■ Saved entries
Segment Open

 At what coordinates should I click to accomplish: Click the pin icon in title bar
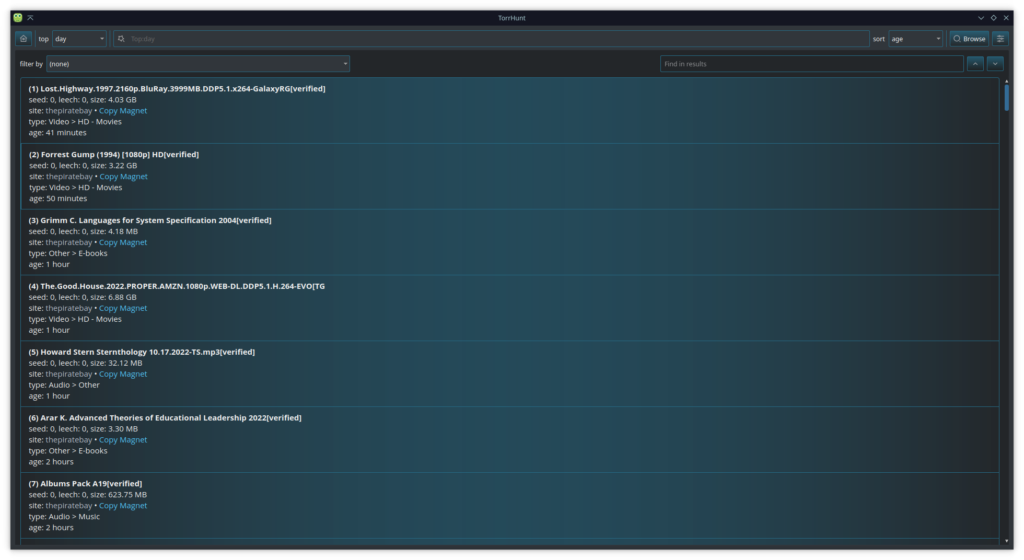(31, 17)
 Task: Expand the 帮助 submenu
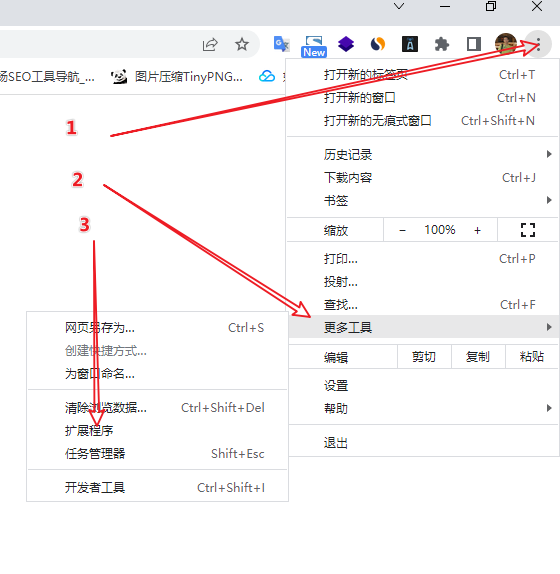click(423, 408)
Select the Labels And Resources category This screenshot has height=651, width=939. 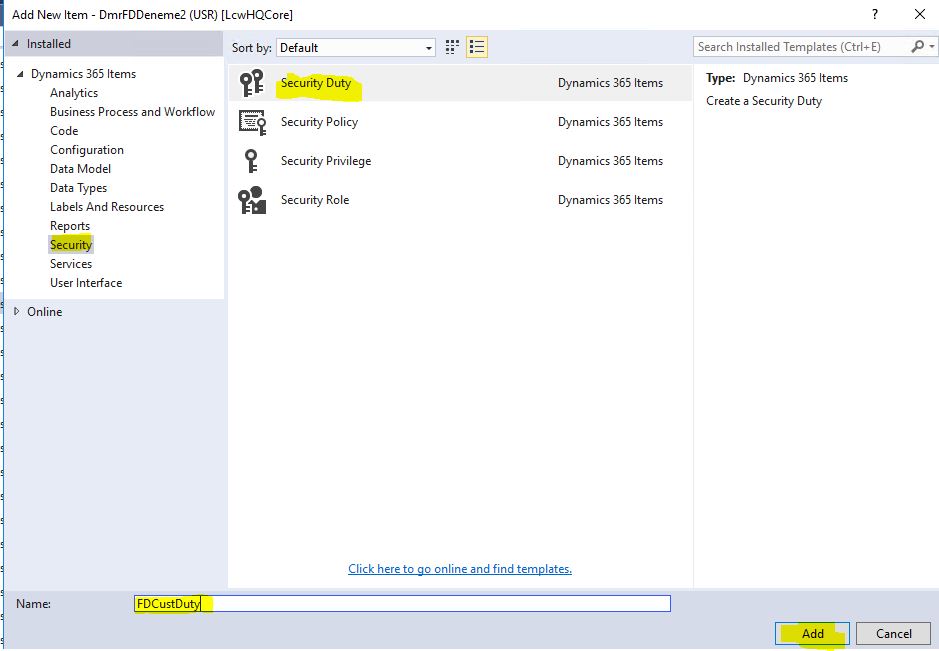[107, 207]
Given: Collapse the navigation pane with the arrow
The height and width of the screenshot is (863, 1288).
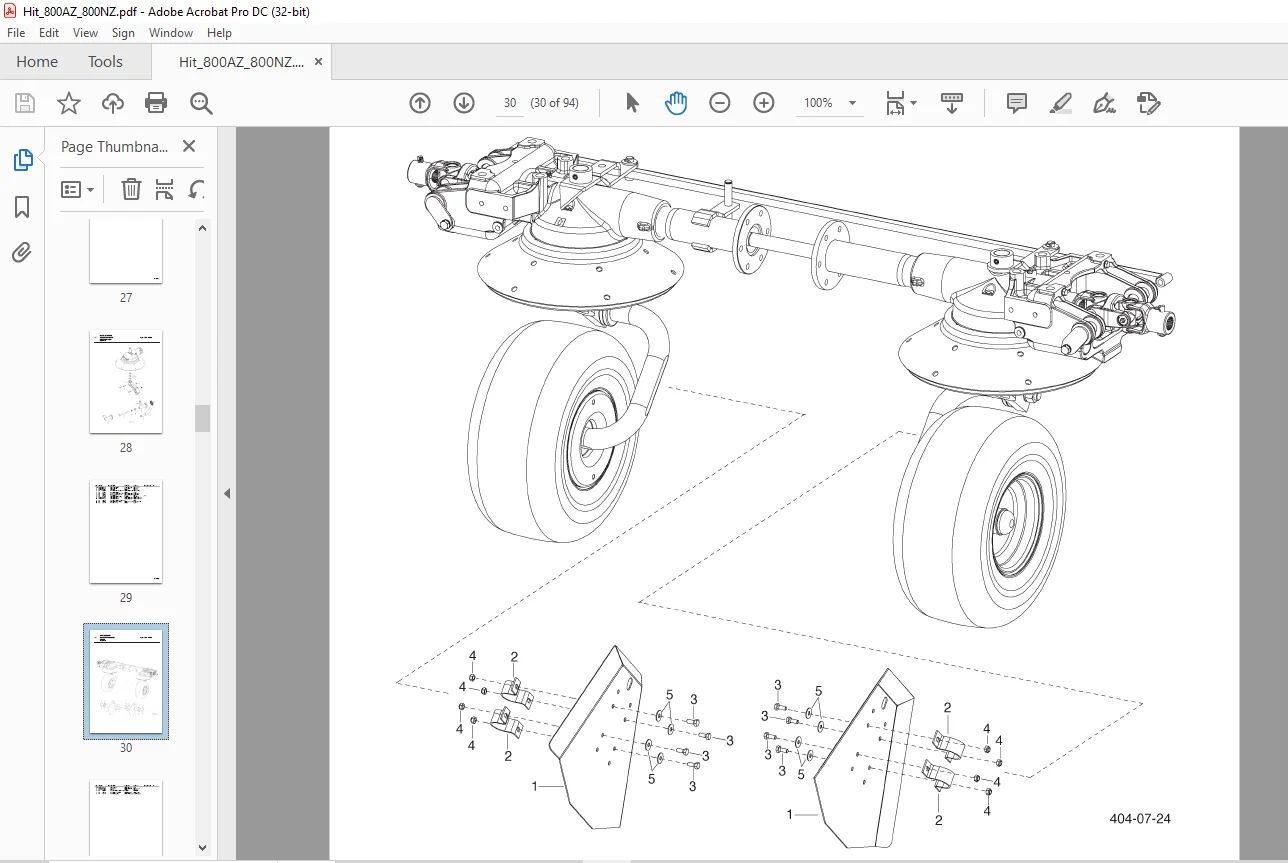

Segment Closed

■ PROBLEM TO WORK ON
Reproduce exactly the lines from the one containing "Given: Collapse the" through the last line of the records, both included, leaving out every picture.

■ REPLY
Given: Collapse the navigation pane with the arrow
The height and width of the screenshot is (863, 1288).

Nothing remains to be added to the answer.